The governance risk extends to data. Sending client records, claims histories or sensitive personal information to an AI vendor without a clear data processing agreement and understood data-location arrangements conflicts with ICO guidance on international data transfers and data minimisation. The 2020 Blackbaud ransomware incident, which affected UK insurance intermediaries including specialist broker Tysers, illustrated how third-party system access can cascade into a data breach across multiple organisations.
A useful rule of thumb: if an AI tool handles a task a well-trained new team member could handle under supervision, it is likely in safe territory. If the task requires the professional judgement of a licensed broker, a licensed broker should be reviewing the output before it reaches a client.
What does the UK regulatory picture mean for a broking firm?
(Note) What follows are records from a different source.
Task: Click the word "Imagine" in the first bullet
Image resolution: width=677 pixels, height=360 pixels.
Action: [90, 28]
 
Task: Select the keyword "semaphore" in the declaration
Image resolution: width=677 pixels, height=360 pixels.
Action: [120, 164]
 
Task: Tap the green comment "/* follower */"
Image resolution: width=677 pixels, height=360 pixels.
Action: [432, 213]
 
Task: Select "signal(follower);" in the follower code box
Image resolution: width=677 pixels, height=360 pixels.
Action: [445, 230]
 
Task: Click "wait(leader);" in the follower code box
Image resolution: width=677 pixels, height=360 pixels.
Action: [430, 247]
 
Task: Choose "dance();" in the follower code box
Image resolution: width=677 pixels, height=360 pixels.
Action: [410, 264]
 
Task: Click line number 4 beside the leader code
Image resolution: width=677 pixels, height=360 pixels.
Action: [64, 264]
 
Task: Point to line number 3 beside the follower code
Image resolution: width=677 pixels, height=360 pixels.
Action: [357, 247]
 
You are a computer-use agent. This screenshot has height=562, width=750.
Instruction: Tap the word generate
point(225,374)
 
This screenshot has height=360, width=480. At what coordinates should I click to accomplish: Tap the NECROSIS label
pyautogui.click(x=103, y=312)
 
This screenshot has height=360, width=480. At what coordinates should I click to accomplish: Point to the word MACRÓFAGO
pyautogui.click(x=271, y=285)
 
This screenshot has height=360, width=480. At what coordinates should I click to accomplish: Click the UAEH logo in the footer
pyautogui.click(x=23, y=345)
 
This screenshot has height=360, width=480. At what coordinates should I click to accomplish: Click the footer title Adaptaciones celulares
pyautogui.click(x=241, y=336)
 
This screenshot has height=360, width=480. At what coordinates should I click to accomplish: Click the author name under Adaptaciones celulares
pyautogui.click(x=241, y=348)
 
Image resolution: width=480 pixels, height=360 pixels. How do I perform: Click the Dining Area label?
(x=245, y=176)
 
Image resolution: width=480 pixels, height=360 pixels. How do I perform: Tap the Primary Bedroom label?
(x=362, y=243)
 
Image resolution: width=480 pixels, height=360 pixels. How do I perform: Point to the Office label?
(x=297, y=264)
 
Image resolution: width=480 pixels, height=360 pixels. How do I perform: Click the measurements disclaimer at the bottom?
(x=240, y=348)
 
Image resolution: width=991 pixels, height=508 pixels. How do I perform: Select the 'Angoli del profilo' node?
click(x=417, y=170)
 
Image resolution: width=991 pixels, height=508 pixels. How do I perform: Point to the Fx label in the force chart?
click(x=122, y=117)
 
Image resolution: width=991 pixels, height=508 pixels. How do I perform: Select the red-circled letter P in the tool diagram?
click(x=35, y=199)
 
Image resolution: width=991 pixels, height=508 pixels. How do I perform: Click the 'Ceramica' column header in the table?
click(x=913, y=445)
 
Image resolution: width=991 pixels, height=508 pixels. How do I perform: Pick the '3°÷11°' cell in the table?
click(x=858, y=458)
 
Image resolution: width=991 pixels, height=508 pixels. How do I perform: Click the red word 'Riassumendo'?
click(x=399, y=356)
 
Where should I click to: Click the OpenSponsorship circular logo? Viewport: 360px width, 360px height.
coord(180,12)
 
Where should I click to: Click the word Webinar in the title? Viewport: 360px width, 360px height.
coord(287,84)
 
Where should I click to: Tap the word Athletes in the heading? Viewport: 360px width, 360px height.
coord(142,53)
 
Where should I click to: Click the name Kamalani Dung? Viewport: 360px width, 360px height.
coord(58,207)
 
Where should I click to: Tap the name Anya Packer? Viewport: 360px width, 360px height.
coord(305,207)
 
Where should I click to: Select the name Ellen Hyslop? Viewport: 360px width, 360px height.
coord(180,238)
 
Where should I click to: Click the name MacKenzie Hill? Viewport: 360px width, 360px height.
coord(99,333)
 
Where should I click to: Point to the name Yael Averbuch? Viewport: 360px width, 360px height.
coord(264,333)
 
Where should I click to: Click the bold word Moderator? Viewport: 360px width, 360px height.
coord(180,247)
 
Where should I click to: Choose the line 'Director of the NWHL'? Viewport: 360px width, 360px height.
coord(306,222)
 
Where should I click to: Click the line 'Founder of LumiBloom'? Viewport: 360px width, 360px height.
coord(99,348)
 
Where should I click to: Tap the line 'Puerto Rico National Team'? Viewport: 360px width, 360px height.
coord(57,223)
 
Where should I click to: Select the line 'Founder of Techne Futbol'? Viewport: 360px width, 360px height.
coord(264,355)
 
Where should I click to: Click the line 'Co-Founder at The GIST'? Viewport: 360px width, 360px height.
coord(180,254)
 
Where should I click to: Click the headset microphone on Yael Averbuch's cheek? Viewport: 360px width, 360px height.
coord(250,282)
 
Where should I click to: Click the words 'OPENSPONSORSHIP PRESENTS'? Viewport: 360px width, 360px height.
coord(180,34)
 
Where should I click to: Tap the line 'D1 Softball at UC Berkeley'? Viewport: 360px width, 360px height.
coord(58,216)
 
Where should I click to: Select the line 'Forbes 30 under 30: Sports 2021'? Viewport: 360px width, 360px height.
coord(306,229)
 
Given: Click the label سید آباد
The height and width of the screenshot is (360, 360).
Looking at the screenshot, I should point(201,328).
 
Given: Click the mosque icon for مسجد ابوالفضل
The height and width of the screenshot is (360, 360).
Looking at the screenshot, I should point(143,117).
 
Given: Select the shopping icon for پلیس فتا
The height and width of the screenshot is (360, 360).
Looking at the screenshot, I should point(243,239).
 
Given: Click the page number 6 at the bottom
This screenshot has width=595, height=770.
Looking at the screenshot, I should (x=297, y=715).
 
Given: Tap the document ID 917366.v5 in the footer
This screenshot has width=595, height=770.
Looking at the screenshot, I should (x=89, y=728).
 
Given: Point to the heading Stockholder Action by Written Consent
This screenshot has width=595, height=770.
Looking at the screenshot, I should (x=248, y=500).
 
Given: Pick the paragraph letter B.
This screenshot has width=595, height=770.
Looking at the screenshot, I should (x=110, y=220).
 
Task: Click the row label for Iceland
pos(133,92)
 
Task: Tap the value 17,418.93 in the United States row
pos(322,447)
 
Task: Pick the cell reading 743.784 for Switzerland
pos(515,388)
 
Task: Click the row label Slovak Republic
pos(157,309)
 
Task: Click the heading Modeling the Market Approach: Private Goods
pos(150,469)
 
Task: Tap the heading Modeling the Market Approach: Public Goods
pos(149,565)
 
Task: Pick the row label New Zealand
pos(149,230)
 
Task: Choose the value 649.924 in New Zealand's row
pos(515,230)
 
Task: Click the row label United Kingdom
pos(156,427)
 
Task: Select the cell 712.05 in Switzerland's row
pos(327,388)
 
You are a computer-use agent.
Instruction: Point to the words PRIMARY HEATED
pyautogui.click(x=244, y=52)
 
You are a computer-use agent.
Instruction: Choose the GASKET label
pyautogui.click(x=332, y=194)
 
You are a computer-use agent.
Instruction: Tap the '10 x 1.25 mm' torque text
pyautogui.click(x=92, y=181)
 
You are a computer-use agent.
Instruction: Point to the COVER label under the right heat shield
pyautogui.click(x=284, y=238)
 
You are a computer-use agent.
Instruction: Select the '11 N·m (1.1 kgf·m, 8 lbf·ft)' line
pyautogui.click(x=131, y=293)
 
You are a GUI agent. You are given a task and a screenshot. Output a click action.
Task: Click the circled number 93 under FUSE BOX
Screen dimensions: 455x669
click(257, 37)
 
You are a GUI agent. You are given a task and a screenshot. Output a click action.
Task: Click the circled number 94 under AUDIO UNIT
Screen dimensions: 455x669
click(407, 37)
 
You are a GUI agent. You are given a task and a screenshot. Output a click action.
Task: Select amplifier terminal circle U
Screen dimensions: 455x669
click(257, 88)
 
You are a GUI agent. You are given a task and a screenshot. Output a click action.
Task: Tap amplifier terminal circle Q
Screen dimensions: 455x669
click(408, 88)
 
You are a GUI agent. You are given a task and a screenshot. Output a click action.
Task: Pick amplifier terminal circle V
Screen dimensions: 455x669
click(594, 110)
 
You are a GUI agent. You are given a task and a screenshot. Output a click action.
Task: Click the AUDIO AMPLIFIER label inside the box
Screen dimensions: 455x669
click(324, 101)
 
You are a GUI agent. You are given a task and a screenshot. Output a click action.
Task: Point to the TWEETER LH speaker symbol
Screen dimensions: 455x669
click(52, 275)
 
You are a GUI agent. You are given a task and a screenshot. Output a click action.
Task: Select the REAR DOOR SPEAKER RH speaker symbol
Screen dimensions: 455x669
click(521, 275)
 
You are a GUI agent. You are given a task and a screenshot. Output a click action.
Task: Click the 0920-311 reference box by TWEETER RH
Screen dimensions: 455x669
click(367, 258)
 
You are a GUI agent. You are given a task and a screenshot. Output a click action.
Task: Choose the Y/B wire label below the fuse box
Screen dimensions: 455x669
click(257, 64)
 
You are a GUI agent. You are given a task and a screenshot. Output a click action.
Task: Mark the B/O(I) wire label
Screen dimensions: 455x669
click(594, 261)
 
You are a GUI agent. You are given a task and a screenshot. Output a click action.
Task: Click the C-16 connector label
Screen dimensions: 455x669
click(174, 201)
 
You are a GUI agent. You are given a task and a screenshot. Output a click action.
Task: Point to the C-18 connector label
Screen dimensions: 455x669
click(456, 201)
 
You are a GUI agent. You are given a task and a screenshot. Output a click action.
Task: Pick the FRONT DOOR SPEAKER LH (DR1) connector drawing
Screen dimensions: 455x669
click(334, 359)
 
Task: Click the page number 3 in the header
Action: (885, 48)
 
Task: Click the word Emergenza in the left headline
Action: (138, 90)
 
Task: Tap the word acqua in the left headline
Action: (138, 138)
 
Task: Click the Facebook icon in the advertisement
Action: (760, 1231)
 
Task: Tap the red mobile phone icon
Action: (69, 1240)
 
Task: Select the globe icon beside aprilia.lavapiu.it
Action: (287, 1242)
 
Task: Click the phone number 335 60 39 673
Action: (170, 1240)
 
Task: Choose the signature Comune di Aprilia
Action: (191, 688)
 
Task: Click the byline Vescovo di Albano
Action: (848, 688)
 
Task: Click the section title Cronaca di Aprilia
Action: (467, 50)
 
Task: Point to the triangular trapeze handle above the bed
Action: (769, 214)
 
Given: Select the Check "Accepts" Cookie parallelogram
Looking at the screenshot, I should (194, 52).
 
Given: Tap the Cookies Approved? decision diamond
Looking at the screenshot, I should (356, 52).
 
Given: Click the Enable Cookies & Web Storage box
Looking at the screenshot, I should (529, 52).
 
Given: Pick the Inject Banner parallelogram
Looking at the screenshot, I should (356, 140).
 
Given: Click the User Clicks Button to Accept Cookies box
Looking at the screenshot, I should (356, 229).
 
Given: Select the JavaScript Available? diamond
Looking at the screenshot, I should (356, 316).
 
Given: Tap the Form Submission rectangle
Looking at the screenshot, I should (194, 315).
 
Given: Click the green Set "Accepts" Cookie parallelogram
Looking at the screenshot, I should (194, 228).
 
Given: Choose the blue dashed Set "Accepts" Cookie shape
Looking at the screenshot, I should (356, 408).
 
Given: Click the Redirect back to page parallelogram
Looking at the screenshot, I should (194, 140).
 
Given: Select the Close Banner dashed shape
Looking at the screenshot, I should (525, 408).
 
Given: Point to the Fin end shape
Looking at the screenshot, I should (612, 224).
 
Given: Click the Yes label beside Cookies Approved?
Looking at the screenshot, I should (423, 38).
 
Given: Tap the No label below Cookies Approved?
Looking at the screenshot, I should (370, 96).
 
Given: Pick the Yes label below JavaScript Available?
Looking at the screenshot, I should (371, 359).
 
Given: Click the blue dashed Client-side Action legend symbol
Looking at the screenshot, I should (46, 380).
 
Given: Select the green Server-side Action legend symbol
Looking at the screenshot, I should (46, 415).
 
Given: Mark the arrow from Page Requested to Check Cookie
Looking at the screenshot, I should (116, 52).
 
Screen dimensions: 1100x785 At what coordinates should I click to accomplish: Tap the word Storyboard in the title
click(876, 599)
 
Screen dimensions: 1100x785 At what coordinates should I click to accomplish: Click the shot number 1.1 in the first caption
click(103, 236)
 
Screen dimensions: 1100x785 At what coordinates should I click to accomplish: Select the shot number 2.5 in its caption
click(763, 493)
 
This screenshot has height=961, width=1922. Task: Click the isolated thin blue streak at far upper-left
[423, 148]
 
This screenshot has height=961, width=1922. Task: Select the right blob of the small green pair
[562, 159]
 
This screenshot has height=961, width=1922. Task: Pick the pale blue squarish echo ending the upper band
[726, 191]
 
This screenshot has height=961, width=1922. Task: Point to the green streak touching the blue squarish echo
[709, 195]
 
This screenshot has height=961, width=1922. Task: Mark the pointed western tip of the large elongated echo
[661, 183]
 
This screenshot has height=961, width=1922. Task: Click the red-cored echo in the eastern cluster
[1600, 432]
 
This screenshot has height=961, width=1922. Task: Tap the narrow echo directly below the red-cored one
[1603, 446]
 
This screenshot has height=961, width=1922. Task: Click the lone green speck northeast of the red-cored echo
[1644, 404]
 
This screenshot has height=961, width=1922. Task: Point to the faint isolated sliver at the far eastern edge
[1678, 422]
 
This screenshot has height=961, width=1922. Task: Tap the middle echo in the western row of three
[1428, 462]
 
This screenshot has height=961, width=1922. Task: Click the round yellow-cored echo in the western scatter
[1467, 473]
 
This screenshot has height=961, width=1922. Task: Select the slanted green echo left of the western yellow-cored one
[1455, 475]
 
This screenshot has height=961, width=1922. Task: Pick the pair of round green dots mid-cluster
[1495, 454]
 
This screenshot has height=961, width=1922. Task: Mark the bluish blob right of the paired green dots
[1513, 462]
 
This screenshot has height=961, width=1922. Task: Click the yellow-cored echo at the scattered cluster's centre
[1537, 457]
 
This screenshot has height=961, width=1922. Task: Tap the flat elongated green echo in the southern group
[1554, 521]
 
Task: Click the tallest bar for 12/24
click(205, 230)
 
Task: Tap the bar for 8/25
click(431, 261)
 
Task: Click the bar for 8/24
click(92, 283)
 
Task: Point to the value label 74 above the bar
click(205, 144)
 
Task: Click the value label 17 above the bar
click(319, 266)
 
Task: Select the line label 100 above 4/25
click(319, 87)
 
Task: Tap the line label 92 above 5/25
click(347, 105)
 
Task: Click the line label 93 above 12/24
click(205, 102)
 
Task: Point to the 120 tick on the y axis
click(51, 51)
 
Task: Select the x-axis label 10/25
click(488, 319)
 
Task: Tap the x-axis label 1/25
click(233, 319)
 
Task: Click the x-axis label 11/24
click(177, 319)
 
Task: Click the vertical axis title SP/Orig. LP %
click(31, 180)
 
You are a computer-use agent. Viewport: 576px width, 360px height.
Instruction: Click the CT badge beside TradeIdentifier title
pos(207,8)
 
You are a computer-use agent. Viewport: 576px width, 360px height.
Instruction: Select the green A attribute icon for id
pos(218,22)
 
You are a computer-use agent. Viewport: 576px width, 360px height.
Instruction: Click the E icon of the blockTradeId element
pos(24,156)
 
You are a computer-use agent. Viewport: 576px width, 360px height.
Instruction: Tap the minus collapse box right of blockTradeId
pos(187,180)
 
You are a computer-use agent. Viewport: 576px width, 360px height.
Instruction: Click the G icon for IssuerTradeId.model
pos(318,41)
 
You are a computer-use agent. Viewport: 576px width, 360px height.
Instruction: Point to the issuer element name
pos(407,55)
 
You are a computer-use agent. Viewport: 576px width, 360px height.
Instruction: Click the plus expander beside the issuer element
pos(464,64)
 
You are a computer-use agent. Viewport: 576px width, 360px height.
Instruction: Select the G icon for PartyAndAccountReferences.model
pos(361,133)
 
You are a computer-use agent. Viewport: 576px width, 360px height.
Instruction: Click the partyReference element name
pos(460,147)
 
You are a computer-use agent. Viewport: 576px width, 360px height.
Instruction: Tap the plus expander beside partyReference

UK brokers adopting AI have three regulators paying close attention: the FCA on conduct and Consumer Duty, the ICO on data protection and automated decision-making, and the NCSC on cyber security for AI systems. None are obstacles to adoption. Each has published clear guidance, and a firm that works through that guidance before deploying any tool is well ahead of peers who adopt first and ask the compliance questions later.
The FCA’s Consumer Duty requires that any technology used in client interactions supports good client outcomes. If an AI-driven process produces worse outcomes for certain customer groups, that risks breaching the Duty. The FCA’s 2022 machine learning survey found many financial firms struggling with explainability and bias management, and it remains a live supervisory concern.
The ICO’s guidance on AI and data protection sets out expectations for data protection impact assessments before deployment, lawfulness of processing, and transparency around automated decisions. Where AI affects what cover a client can access or the price they pay, clients have rights to understand the basis of that decision and to challenge it.
The NCSC’s guidelines for secure AI system development apply directly when adopting cloud AI tools that handle sensitive data. The core questions are where client data is being sent, who can access it, and what happens in the event of a breach. The FCA’s outsourcing guidance FG16/5 also applies where brokers rely on external AI providers for material business functions.
Carrying out a data protection impact assessment and confirming you have a data processing agreement with any vendor handling client data is the foundation of a compliant deployment. Those steps also tend to surface the right questions about a vendor before you have committed to anything.